I basically agree (and we discuss this a bit in the appendix section “Cases where we reach qualitatively wildly superhuman performance in a dangerous domain as a side effect of training for usefulness”).
However it seems worth noting that it might be relatively easy for humans to model this in an ok-ish manner by having access to the Internet, multiple people working together, and using gpt-4 in some cases and then thinking about the possible gaps.

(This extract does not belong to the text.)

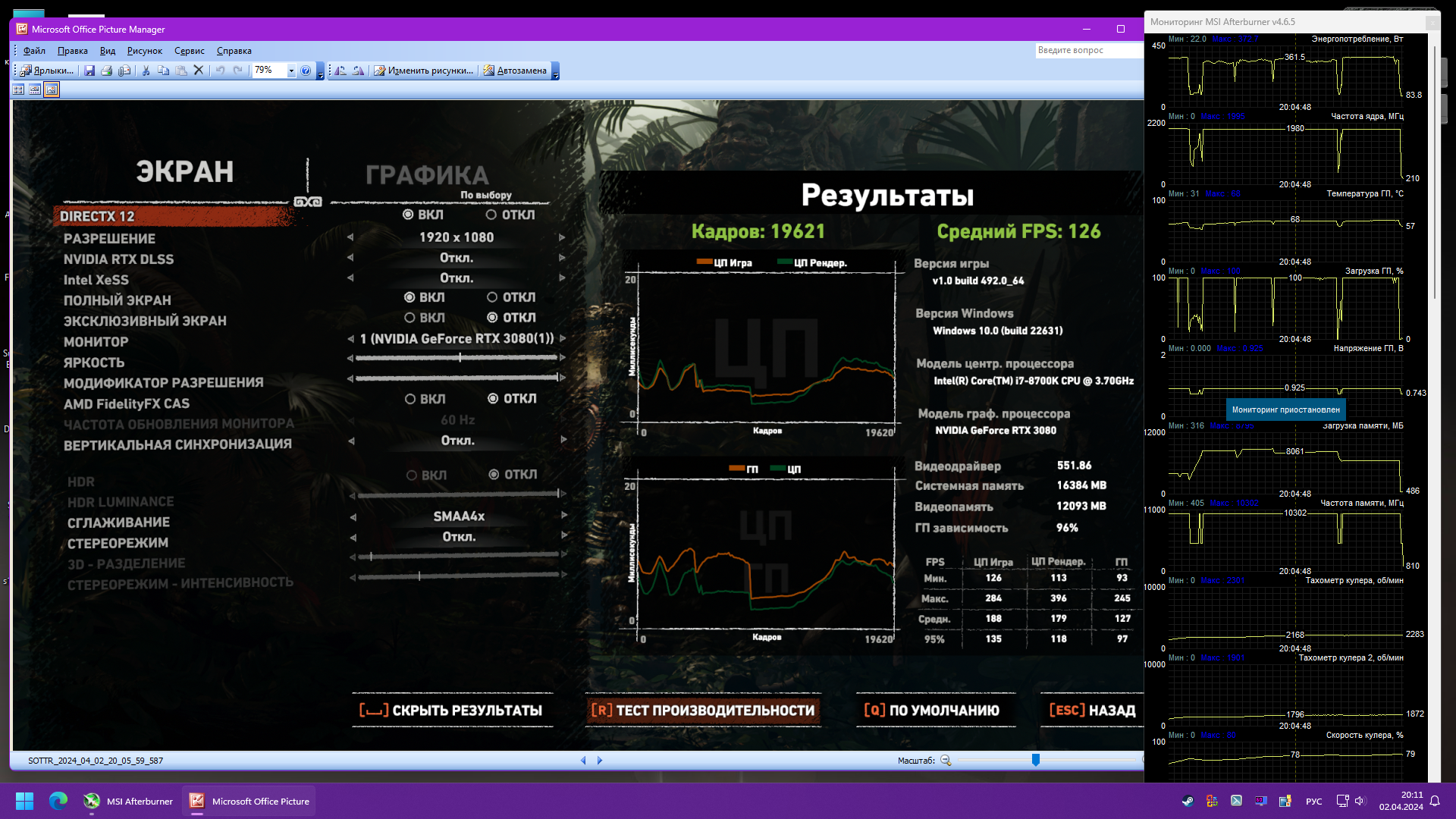Open the zoom percentage dropdown
The height and width of the screenshot is (819, 1456).
pos(291,71)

Then, if they think of plans which can utilize very broad thinking, they could try train train the model to execute on these sorts of plans.
One reasonable objection here is that this team of people might be relatively less good at thinking about how to use broad knowledge and skills compared to the model (even if the team can in principle emulate the range of skills). If this was true, then the model could think of approaches which the human team wouldn’t think of (which would cause issues unless we could somehow elicit this with RL). But, it’s somewhat unclear if this would be true: while the model is trained such that it possesses very broad knowledge and skills, it’s not clear that by default training will result in it learning to utilize these abilities much better than a human team. For instance, current gpt-4 is quite bad at exploiting it’s unique advantages. So, especially if we don’t need models to be too good at utilizing their superhuman breadth, we might be able to avoid running into issues here.
Agreed. I don’t think this is a fatal objection, just an example of the sort of careful thinking that would be required in order to exert significant control over an LLM that is not generally superhuman, but does have a skill profile that is far broader than any individual human: more comparable to a very large team of humans from which you can draw appropriate specialists or they can brainstorm together.
I strongly agree that a bunch of careful thinking and red teaming will be likely required for control to work on early transformatively useful AI.